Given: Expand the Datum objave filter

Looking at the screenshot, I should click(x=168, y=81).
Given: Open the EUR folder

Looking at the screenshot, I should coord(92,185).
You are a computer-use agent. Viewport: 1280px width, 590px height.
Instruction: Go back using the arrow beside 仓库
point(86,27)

..............................

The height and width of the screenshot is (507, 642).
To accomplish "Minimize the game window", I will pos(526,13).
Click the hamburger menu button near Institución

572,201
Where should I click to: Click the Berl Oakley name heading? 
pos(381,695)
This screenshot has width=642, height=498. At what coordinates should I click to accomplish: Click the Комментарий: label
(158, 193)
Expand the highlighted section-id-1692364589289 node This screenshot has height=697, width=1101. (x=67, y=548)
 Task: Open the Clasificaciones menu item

..............................

→ GIVEN EXERCISE
Please pull out the lines from the one containing "Given: Expand the Datum objave filter" to the one containing "point(86,27)", including both, and reproduce them verbatim.

→ WRITTEN SOLUTION
Given: Expand the Datum objave filter

Looking at the screenshot, I should click(x=168, y=81).
Given: Open the EUR folder

Looking at the screenshot, I should coord(92,185).
You are a computer-use agent. Viewport: 1280px width, 590px height.
Instruction: Go back using the arrow beside 仓库
point(86,27)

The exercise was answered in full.